Extracted data START
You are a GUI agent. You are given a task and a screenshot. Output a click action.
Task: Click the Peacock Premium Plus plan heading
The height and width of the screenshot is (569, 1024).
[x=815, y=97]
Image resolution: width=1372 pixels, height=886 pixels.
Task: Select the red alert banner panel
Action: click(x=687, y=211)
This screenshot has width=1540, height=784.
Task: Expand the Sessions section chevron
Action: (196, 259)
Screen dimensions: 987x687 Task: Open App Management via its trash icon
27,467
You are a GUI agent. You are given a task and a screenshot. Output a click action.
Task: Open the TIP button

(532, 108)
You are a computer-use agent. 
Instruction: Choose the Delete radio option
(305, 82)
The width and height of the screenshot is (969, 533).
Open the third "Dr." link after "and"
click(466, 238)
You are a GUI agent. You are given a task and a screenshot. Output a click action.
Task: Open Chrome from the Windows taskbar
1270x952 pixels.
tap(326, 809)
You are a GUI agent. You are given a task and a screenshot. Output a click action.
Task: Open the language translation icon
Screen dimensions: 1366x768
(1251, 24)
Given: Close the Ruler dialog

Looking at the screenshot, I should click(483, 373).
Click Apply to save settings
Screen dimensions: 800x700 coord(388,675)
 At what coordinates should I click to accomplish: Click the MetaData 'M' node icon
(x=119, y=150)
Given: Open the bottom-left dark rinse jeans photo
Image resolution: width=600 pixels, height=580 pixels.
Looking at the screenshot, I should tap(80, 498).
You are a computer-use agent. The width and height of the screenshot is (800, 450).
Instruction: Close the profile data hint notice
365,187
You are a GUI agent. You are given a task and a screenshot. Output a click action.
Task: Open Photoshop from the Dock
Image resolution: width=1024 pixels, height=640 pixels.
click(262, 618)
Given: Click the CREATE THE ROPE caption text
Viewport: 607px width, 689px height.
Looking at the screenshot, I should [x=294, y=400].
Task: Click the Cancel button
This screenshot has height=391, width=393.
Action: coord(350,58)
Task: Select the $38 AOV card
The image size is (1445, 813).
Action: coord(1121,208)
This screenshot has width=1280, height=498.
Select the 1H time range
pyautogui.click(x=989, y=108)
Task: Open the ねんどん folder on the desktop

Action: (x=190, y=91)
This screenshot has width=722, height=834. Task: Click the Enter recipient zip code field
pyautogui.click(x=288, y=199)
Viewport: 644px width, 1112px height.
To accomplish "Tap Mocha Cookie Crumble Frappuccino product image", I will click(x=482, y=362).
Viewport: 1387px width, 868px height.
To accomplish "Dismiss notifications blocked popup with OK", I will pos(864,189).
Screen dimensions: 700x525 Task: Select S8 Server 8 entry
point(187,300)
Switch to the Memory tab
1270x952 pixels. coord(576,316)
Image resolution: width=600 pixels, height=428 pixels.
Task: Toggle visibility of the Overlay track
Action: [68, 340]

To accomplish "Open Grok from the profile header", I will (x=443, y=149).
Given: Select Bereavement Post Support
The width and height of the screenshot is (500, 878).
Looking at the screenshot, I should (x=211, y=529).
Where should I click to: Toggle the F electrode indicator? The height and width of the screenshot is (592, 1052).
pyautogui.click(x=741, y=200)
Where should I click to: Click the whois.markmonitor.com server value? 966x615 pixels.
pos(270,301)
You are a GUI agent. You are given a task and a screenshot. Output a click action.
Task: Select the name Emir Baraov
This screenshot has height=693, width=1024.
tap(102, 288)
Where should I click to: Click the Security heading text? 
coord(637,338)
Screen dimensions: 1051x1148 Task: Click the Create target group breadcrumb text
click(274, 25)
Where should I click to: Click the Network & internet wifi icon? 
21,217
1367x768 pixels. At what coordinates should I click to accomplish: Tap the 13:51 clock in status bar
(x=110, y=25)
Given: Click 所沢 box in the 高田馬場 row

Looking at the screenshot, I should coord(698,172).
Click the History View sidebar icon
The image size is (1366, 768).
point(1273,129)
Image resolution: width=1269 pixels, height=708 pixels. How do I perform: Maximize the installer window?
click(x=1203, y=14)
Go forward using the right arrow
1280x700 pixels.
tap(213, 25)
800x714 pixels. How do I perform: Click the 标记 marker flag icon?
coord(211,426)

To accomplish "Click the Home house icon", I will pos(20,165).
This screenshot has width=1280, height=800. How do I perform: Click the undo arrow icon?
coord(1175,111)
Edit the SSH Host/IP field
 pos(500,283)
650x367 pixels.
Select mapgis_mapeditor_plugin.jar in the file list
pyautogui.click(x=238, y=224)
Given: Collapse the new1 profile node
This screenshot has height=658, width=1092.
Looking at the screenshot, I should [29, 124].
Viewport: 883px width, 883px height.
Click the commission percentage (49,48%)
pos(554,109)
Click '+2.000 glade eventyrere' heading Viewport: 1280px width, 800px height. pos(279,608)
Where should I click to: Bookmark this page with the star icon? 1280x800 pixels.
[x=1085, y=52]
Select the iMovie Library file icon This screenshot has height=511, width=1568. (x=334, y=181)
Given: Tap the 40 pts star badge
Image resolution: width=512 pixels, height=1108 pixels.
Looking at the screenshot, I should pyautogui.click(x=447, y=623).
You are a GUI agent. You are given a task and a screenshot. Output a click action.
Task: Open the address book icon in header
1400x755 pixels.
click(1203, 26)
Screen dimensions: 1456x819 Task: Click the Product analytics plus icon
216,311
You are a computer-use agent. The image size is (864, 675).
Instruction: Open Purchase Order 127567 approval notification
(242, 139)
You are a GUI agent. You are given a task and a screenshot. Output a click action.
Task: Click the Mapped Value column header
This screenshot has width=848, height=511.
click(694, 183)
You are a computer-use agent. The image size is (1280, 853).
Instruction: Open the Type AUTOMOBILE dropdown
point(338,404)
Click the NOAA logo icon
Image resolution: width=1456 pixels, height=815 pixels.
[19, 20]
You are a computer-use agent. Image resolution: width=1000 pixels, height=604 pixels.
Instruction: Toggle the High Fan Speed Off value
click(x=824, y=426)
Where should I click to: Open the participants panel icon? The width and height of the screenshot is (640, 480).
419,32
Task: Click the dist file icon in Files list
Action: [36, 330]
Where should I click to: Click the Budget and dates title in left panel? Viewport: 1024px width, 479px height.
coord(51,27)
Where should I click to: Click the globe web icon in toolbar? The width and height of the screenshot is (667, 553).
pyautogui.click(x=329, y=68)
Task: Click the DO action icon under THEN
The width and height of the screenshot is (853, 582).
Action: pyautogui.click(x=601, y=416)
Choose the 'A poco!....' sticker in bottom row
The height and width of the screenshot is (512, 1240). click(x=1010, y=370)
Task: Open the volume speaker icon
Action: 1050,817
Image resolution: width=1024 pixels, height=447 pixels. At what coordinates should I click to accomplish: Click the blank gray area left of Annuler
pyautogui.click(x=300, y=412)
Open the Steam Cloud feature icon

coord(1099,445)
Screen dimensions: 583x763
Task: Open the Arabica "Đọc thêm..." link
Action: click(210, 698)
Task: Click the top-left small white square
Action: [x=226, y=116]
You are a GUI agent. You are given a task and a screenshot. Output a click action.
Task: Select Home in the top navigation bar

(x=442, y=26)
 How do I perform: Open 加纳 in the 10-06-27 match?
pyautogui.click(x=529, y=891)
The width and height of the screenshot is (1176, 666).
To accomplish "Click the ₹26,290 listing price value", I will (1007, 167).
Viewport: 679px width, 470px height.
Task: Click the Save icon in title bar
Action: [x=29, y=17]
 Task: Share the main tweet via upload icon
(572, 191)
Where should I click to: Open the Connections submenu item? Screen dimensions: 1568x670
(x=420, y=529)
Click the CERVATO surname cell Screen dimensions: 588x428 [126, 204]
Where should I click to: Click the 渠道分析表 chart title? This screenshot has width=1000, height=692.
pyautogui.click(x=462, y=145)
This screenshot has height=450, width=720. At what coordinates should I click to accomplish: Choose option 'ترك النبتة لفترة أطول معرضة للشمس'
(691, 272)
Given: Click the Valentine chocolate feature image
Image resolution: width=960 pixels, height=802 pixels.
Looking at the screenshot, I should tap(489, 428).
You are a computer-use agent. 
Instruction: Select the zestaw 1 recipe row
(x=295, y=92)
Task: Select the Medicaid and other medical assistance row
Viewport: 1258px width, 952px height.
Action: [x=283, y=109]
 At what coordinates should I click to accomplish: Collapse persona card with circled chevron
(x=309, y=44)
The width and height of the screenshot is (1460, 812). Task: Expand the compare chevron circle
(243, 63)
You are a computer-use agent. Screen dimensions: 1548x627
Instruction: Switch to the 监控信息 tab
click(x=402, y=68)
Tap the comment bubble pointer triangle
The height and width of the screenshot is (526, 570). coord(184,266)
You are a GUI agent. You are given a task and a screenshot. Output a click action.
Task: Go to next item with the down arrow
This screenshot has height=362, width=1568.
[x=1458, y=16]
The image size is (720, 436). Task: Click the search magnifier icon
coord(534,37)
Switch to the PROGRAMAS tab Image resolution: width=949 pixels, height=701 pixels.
Extracted data END
→ **What is required**
Go through the lines above and copy any that contain "computer".

→ **Exercise result**
You are a computer-use agent. 
You are a computer-use agent. The width and height of the screenshot is (800, 450).
You are a computer-use agent. The image size is (864, 675).
You are a computer-use agent. The image size is (1280, 853).
You are a computer-use agent. Image resolution: width=1000 pixels, height=604 pixels.
You are a computer-use agent. 
You are a computer-use agent. Screen dimensions: 1548x627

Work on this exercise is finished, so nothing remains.